## start Source extract

But the advice provided in Oracle is not easy to access, at least not at first glance. The statements may be bold, but they form patterns that have an almost code-like appearance, so the words are not always immediately visible and may require some effort to decipher. The Oracle has spoken, but its voice is not clear.

 

On the wooden panels, the letters spell out quotes from Orwell, Leibniz and the Bible. The messages here are more about the way things are, rather than how to take action in the face of uncertainty:

In the beginning was the word, There is nothing without a reason, Who controls the past controls the future…

 

The shiny, mirror-like letters seem to float against their wooden backgrounds and, as the materials are so vastly different, suggest a series of oppositions: the reflective versus the opaque, the inorganic versus the organic, and the culturally constructed versus the natural. But despite these juxtapositions, the marriage between the materials is seamless and reinforces the idea that opposites attract. The birch ply is a sea of waves and swirls and the letters are precise, metallic and machined, yet they coexist as if meant for each other, as if culture was intended to bed with nature. There is a suggestion here that destiny and predetermination go hand in hand.

 

The fabric banners, on the other hand, are all about the juxtaposition and clash of colour rather than materiality, and convey a different take on our relationship to the future. In these works, all the text is from the I Ching, or Book of Changes, a three thousand year old ancient Chinese book of divinations that provides guidance about how to proceed in life, particularly in the face of difficulty:

Holding together brings good fortune, The perseverance of the woman furthers, The superior person at nightfall goes indoors for rest and recuperation…

 

While the birch panels make statements about the nature of the world and our relationship to it, the banners make pronouncements about what to do and what may result. They promise control over one’s destiny through positive action and almost beg to be hung from windows or balconies where their messages can become public declarations.

 

But, as with the wooden panels, the text on the banners is presented in code-like patterns that make it hard to read at first glance. This is made doubly difficult by the use of vivid, contrasting colour combinations – hot pink and red, bright orange and green, intense yellow set against luminous grey. Colour and pattern battle with the message for visual dominance. Once again there is the promise of meaning, but that meaning has been obscured, suggesting that wisdom is not something easy to come by – it requires effort and concentration.

 

The final element in the exhibition is the video that makes the banners come to life through a series of animations. Accompanied by an otherworldly sound track, letters fade in and out, spin in circles or pulse against vibrant background colours and shapes. The effect is mesmerising and, in homage to the Op Art movement of the 1960s, creates so many afterimages it is a challenge to focus for long. As with the panels and banners, meaning becomes entangled with visual perception.

 

Oracle is an extension of previous projects such as The Learning and Unity series of panels and digital prints, and the installations Graphos, Kryptos and A Tasmanian Reading Room, which all explore some aspect of the complex relationships between language, literature, philosophy and codification. Where Oracle differs is not just in its focus on the concepts of fate and divination, but in its striking use of lightness and bright colour. Most of the earlier work has leant towards the use of a dark palette, occasionally enlivened with red, gold or sepia to convey a sense of mystery and the unknown. These works have ventured into new territory, using pattern, colour, light and optical illusion to reflect a future that is precarious and uncertain, but also optimistic.

## end Source extract
## start Extracted entries

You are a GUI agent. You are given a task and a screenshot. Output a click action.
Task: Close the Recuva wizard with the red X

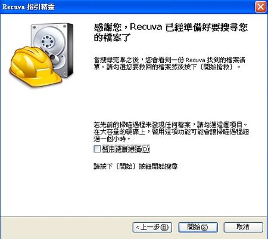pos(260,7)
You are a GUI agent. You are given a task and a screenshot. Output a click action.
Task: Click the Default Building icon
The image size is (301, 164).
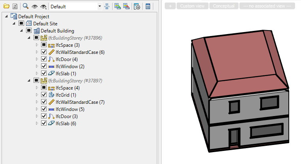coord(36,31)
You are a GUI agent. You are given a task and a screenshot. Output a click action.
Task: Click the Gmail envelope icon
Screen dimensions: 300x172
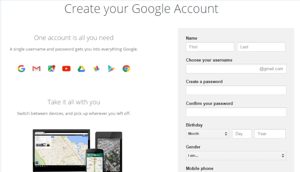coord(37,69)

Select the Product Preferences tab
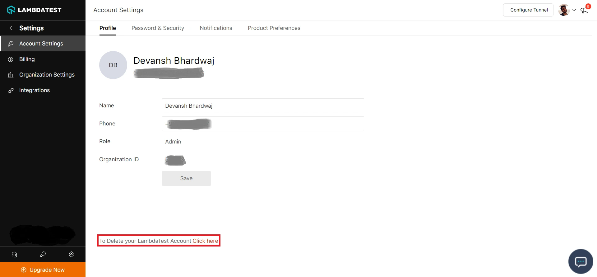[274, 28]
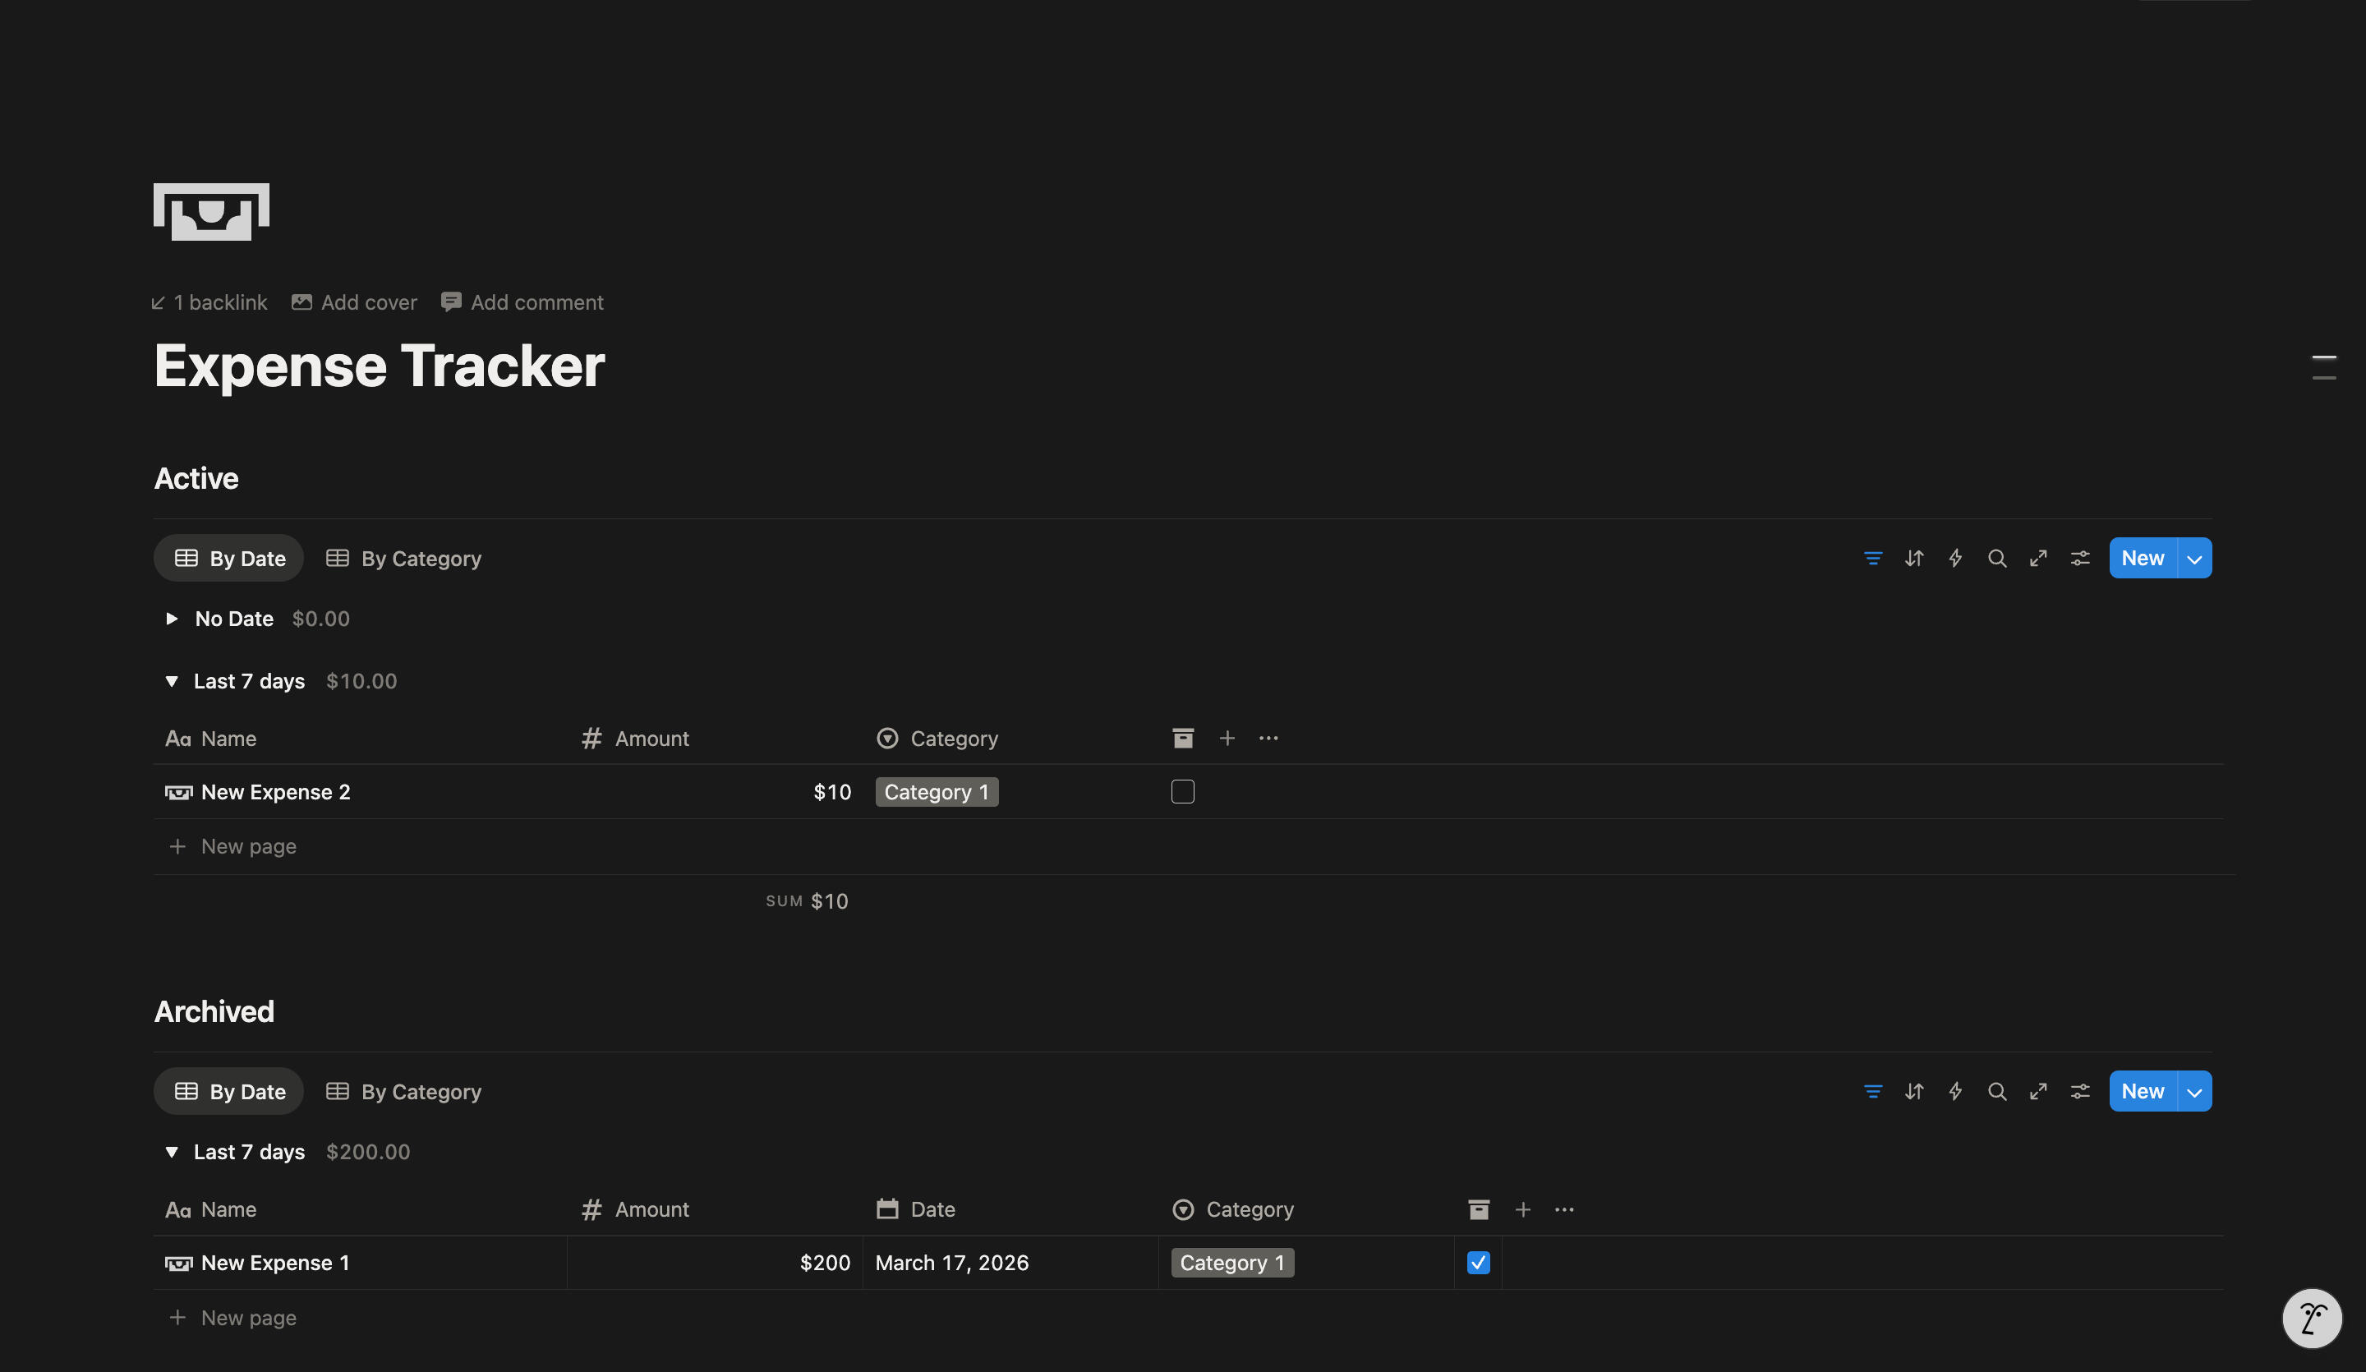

## end Extracted entries

- _Set task 1_
Please write out, from the Oracle review above, the part that opens with the words containing "While the birch" and closes with "effort and concentration.".
- _Set task 2_
Using the Oracle review above, answer these:
(a) What material are the wooden panels made of?
(b) Which book supplies all the text on the fabric banners?
(c) Which 1960s art movement does the video pay homage to?

- _Written response 1_
While the birch panels make statements about the nature of the world and our relationship to it, the banners make pronouncements about what to do and what may result. They promise control over one’s destiny through positive action and almost beg to be hung from windows or balconies where their messages can become public declarations.

 

But, as with the wooden panels, the text on the banners is presented in code-like patterns that make it hard to read at first glance. This is made doubly difficult by the use of vivid, contrasting colour combinations – hot pink and red, bright orange and green, intense yellow set against luminous grey. Colour and pattern battle with the message for visual dominance. Once again there is the promise of meaning, but that meaning has been obscured, suggesting that wisdom is not something easy to come by – it requires effort and concentration.

- _Written response 2_
(a) Birch ply.
(b) The I Ching, or Book of Changes.
(c) The Op Art movement.